THE LAST DITCH

Charlie’s death must have some meaning. We need to decide carefully what it will be.

Such is the power of social media that I learned of the shooting of Charlie Kirk almost immediately. My feed blew up. I saw a live feed of him shot and bleeding that I will find hard to forget.

Then my feed blew up again with leftists celebrating his death. The death of a young father, a gentle man who advanced traditional views in a calm and reasoned way. A man whose conduct was shaped by his belief that:-

When people stop talking, that’s when you get violence. That’s when civil war happens because you start to think the other side is so evil and they lose their humanity.

Charlie never did stop talking. He didn’t sit at home like me bemoaning the world’s wrongs. He went out and engaged with his political and moral opponents for hours at a time. He was invariably courteous, calm and patient – often in the face of revolting crudity.

His religious faith gave him confidence and composure as leftists came at him with everything from condescension to foul-mouthed abuse. I’ve watched a lot of his content in recent years. I was impressed not just by his skills but his erudition. He dropped out of college to become a full-time activist, but had read widely and deeply. He expressed his views carefully and calmly and didn’t set out to make his opponents seem stupid.
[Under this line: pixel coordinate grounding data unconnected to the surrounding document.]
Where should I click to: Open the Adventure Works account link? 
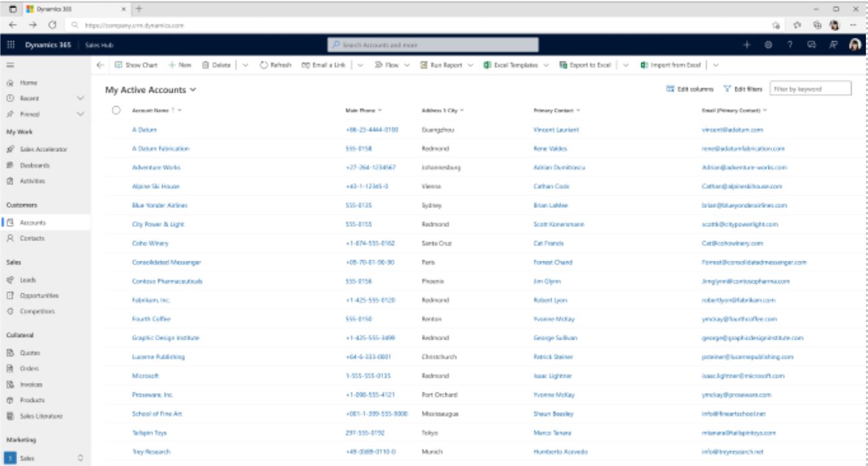pyautogui.click(x=156, y=167)
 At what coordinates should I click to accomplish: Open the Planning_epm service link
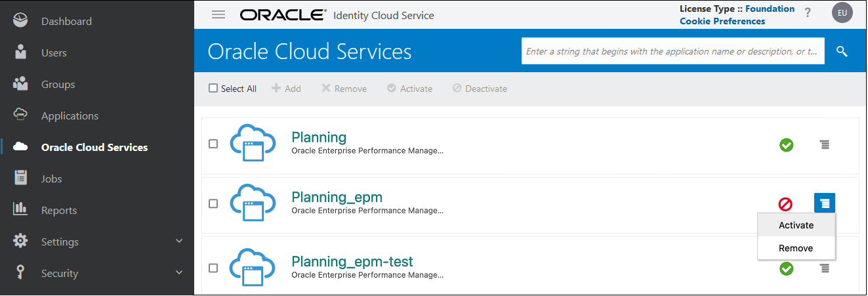coord(337,197)
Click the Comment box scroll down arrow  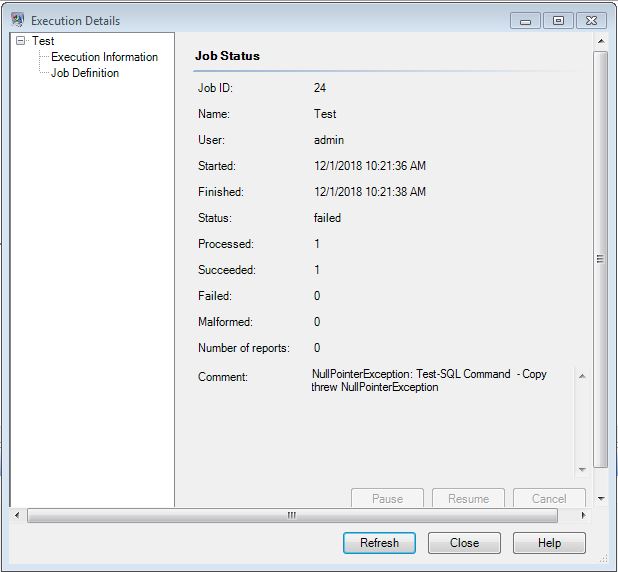pyautogui.click(x=582, y=469)
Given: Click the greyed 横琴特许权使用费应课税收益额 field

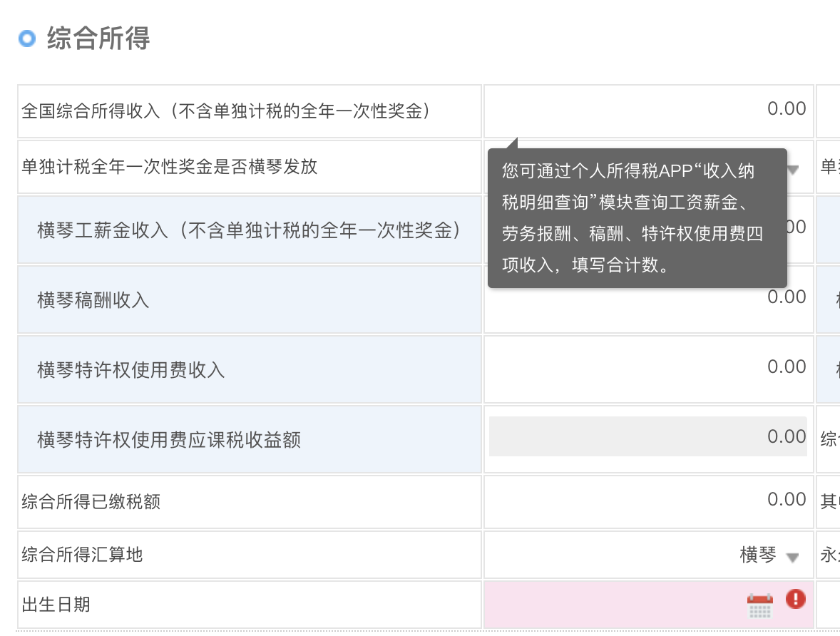Looking at the screenshot, I should (647, 436).
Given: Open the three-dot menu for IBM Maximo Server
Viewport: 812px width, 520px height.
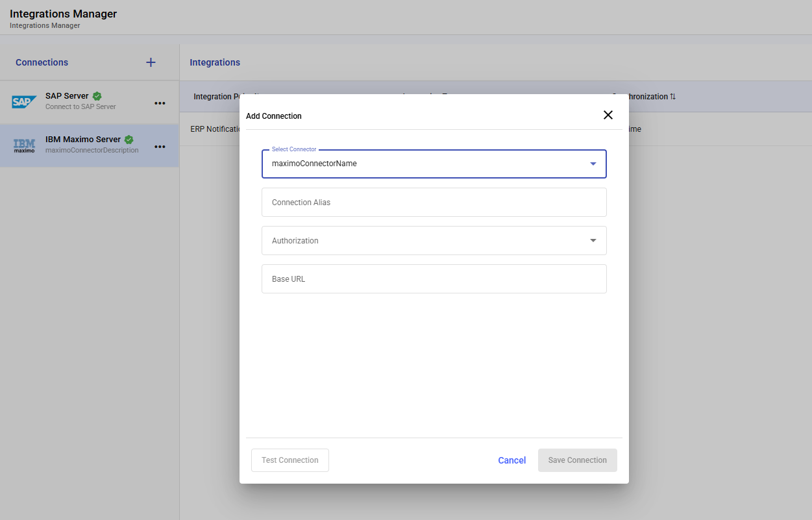Looking at the screenshot, I should pyautogui.click(x=160, y=147).
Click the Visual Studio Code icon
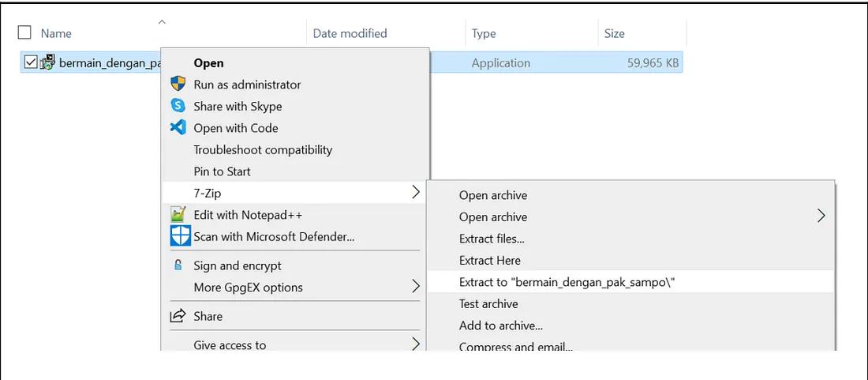868x380 pixels. 178,127
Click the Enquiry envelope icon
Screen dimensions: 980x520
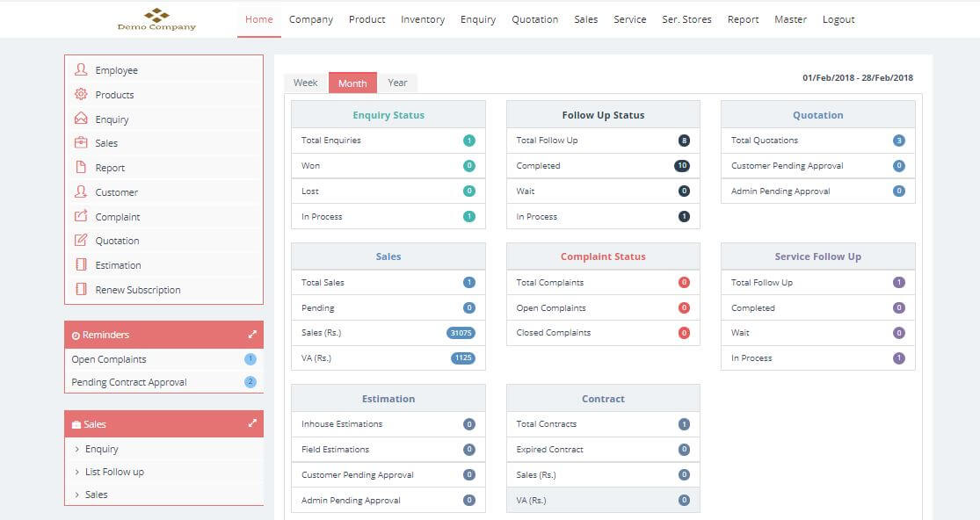coord(81,119)
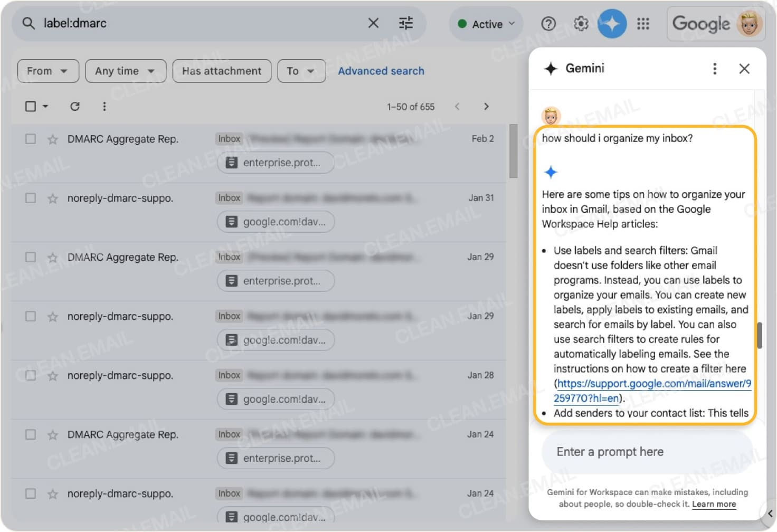This screenshot has width=777, height=532.
Task: Open the more options menu above the emails
Action: pos(104,106)
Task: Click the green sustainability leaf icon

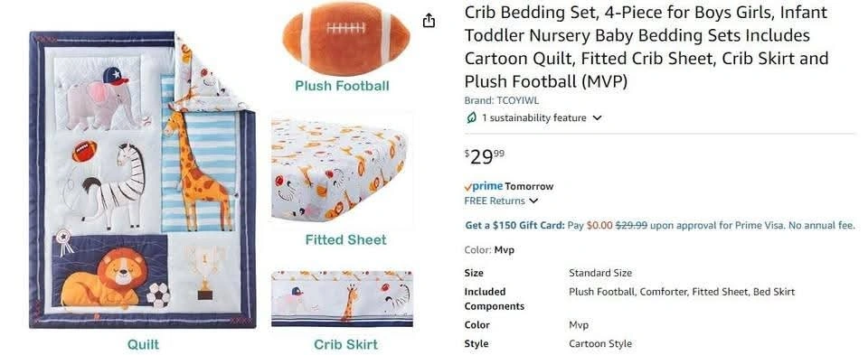Action: tap(471, 117)
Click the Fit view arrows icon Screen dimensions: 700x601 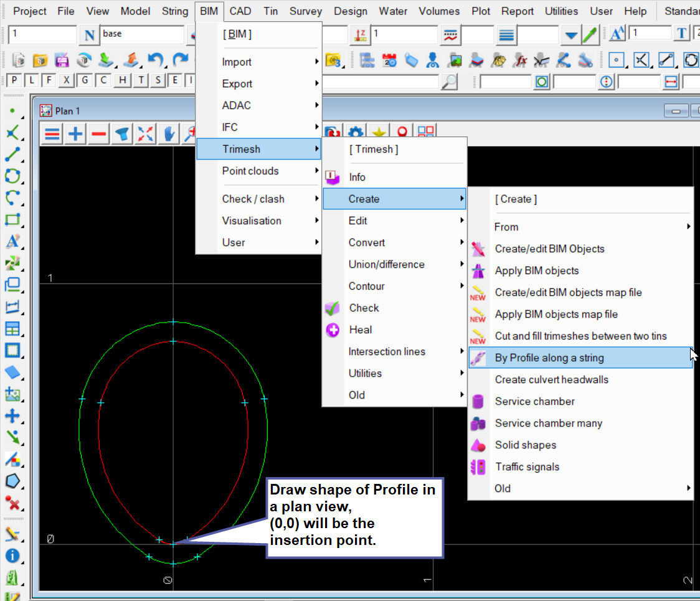pyautogui.click(x=145, y=133)
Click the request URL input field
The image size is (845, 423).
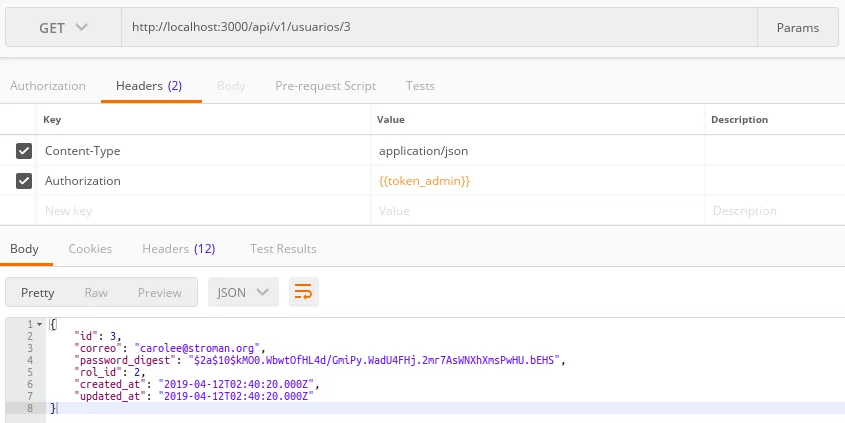point(438,28)
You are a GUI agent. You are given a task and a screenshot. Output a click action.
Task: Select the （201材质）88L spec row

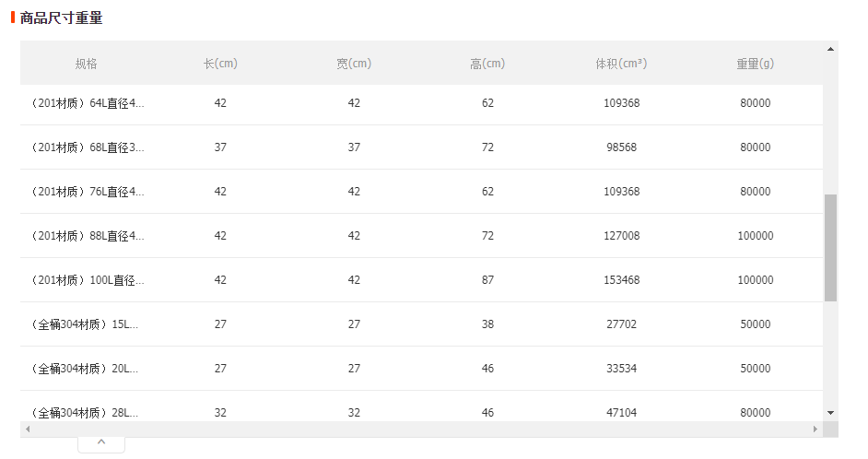(x=421, y=236)
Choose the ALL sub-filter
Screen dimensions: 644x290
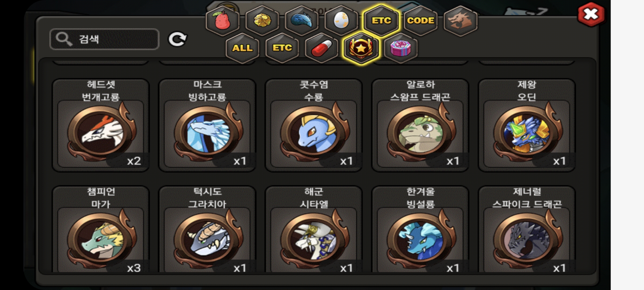(243, 48)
They did that for themselves.

If you’re not familiar with his work, here’s a video of him debating students at Cambridge University recently

It’s not even as though those celebrating Charlie being shot were far removed from the spirit of their more astute, press-savvy leaders. In Congress, Democrat members booed a call for prayer for him while he was fighting for his life.

I understand Charlie’s call to keep talking – to engage with people of different views so that they don’t become “other” or “the enemy.” The question we face is how to keep doing that when their response to such calm engagement is first to kill, then to rejoice and finally to go on TV and say that he was asking for it with his “hate speech.”

Perhaps some people really are just evil?

I feel for Charlie’s wife and children right now. She’s lost a good husband and they’ve lost a great father. The civilised world has lost a Christian soldier who was trying to keep us on the right path.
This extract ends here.